To date, Mo Willems has been my favorite children's author. I love Trixie, Elephant & Piggie, and Pigeon... plus the lesser-known Amanda, Naked Mole Rat, and Leonardo. Great characters, every single one of them. They make me laugh, and I like that.
But I also like books that surprise me. The availability of children's books on deep and difficult topics is amazing. We are lucky to have access to so many stunning and emotional stories. I remember I had a lot of nervous anticipation when I first read Eve Bunting's Train to Somewhere and I cried hard at the end when it didn't go the way I wanted it to. (I'm so glad I pre-read that one before declaring it a random read-aloud in my first grade classroom. Beware of those random read-alouds... know your books.) :)
Earlier this week, I was in Barnes & Noble because, well, I just can't stay out of there to be honest. I always go straight upstairs to the children's section, excited to see what's new. Sitting on a special display table was a book by Kobi Yamada, What Do You Do with an Idea? It was published in 2013, so it's not brand new, but it's new to me... somehow I missed it during all my other trips over the past year. ???
I love it.
And I'm so excited about all the different ways it could be used in a classroom, I'm not really sure where to start.
It feels like one of those books where every little detail is intentional, especially in the illustrations, so I did my own sort of "close read," noticing something new each time... like how and when colors are used throughout the story. I want the kids to notice big things as they study the words and pictures, too. I definitely think it's a book that deserves to be read over and over and across the year. The message is clear and empowering.
I took a couple of pictures to help you get the gist of the story, but this needs to go on your teacher holiday wish list, no matter what grade level you teach.
It begins with the little boy having an idea. He thinks, "Where did it come from? Why is it here? What do you do with an idea?"
At first, he's unsure about the idea and considers abandoning it. Unfortunately, it started following him... like any good idea would.

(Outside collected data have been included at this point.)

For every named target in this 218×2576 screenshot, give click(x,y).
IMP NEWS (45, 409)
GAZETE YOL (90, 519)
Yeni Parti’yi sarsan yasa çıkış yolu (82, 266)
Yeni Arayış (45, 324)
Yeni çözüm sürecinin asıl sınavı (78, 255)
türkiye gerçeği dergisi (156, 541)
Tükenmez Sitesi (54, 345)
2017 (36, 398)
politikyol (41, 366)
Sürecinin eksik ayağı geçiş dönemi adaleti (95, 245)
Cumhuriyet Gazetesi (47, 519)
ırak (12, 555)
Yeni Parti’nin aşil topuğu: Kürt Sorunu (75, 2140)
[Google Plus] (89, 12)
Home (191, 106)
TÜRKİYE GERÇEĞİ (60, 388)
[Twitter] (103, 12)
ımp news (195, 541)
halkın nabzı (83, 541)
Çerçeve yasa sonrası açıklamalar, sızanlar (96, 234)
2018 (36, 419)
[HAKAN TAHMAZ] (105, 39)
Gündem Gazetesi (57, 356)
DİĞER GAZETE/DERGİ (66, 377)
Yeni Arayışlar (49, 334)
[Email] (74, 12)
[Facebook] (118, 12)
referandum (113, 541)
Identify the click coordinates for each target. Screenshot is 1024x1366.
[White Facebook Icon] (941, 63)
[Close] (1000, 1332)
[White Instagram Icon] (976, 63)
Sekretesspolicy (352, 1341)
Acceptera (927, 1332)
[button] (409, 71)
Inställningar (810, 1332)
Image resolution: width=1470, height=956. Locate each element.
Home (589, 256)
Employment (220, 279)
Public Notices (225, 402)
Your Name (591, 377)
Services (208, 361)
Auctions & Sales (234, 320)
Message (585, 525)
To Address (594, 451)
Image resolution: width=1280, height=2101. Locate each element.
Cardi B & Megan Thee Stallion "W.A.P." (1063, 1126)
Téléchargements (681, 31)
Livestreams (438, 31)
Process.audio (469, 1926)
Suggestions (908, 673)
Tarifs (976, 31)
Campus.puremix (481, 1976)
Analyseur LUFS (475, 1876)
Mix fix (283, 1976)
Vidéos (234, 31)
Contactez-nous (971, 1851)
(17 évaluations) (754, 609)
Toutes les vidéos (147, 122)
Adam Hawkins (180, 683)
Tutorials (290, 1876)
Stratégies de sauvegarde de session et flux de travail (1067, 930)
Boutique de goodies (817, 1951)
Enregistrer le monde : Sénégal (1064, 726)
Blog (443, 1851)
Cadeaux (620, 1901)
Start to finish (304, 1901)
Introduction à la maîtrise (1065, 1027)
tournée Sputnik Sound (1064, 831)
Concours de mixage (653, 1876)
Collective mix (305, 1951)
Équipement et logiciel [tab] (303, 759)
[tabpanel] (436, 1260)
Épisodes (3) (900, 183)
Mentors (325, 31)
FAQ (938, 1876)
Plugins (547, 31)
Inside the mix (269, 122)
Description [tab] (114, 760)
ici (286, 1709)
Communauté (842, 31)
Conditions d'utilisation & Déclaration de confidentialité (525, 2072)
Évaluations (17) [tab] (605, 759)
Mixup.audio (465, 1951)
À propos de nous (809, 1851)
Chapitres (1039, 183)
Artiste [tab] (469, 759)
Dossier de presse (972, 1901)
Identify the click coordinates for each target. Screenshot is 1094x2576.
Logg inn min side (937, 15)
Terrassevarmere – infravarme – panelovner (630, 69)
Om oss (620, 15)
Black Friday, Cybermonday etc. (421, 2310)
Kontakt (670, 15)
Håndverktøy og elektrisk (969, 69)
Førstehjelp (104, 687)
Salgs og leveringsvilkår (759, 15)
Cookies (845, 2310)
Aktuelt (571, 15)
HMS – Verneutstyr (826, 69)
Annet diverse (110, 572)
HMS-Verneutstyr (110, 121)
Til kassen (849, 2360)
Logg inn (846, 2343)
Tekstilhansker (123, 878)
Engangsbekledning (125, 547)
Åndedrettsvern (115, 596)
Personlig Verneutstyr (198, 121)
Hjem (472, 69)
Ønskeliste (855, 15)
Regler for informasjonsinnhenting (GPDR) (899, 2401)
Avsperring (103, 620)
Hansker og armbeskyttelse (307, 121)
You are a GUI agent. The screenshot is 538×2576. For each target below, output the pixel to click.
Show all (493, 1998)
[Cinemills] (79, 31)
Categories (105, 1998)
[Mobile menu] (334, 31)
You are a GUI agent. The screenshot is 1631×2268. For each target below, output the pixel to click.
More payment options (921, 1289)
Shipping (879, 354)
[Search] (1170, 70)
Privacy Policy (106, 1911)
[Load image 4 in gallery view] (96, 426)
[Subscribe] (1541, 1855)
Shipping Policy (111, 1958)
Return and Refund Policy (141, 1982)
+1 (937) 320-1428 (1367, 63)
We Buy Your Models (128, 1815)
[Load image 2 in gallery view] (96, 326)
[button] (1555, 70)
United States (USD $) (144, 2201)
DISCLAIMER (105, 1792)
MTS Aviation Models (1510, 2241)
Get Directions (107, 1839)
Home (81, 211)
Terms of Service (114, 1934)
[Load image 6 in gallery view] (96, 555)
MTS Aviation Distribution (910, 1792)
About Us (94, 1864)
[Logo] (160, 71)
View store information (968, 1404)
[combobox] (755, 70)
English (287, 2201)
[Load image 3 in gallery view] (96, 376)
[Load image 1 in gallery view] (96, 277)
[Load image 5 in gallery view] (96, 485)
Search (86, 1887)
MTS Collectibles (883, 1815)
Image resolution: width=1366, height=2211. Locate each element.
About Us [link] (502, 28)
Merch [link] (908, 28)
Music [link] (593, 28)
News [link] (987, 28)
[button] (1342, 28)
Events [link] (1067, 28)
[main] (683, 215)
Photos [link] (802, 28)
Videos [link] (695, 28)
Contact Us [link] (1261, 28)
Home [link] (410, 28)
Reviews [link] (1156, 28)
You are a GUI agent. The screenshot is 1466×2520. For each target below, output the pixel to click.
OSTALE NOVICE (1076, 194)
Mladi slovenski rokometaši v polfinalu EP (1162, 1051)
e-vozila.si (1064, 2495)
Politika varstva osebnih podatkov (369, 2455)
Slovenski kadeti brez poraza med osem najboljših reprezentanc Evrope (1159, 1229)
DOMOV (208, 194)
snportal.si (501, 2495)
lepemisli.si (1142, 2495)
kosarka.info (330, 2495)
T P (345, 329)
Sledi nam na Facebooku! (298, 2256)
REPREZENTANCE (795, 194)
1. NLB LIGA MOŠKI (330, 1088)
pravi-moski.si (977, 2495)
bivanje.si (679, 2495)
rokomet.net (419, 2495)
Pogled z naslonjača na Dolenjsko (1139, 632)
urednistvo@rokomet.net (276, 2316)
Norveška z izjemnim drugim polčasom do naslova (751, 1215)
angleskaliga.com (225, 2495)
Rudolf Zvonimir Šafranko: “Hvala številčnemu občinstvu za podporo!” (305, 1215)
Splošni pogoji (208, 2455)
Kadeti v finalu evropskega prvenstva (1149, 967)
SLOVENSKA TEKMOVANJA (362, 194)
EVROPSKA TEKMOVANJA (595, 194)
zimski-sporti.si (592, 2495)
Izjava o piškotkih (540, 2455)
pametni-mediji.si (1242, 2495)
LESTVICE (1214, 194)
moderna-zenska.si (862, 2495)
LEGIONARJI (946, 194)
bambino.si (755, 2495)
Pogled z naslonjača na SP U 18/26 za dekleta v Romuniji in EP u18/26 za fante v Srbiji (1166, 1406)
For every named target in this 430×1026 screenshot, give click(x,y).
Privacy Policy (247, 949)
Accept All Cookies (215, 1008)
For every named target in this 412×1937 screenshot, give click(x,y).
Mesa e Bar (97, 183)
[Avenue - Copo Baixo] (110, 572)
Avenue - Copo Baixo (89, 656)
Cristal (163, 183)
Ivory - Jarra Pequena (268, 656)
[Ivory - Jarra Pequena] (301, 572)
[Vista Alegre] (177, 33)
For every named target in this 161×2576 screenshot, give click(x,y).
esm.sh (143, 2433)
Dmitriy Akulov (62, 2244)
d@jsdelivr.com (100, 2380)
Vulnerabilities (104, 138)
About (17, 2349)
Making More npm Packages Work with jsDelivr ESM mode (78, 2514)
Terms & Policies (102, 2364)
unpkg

He worried about what others would think of the idea, so he kept the idea to himself, going so far as to hide it away and not talk about it. He tried to act like he never even had the idea in the first place.
But, deep down, he loved his idea and he felt better when it was with him. "There was something magical about my idea," he said, and he began to nurture his idea and give it a lot of attention. The idea became bigger and they became friends.
Sadly, when he showed his idea to other people, some thought it was silly. They said it was "no good," "too weird," and a "waste of time." At first, the little boy believed them. He almost gave up on his idea.
But he loved his idea (phew). "This is MY idea," he thought. "No one knows it like I do. And it's okay if it's different, and weird, and maybe a little crazy." He promises to protect and care for his idea. He gave it a lot of attention. They shared secrets, dreamed dreams, and looked at things in whole new ways.
And then, one day, something amazing happened. His idea changed right before his eyes. It spread its wings, took flight, and burst into the sky. "I don't know how to describe it, but it went from being here to being everywhere. It wasn't just a part of me anymore... it was now part of everything." (Oh, I love that part.)
At the end, the little boy says, "And then, I realized what you do with an idea... You change the world."
So, I'm thinking... wow... imagine all the ways you could use this book in a classroom with children.
• I'm seeing it during reading workshop... questioning, inferring, predicting... main idea, character development, central theme...
• Or maybe during writing workshop... having a cause, writing persuasively... or just nurturing our ideas in general...
• Building (or strengthening) our classroom community... honoring others' ideas, having different opinions, seeing multiple perspectives...
And wouldn't this be a great gift for someone in your life (even an adult) who needs a little encouragement to move forward with something unique that inspires them?
Thank you Kobi and Mae for bringing this book to life and sharing it with us.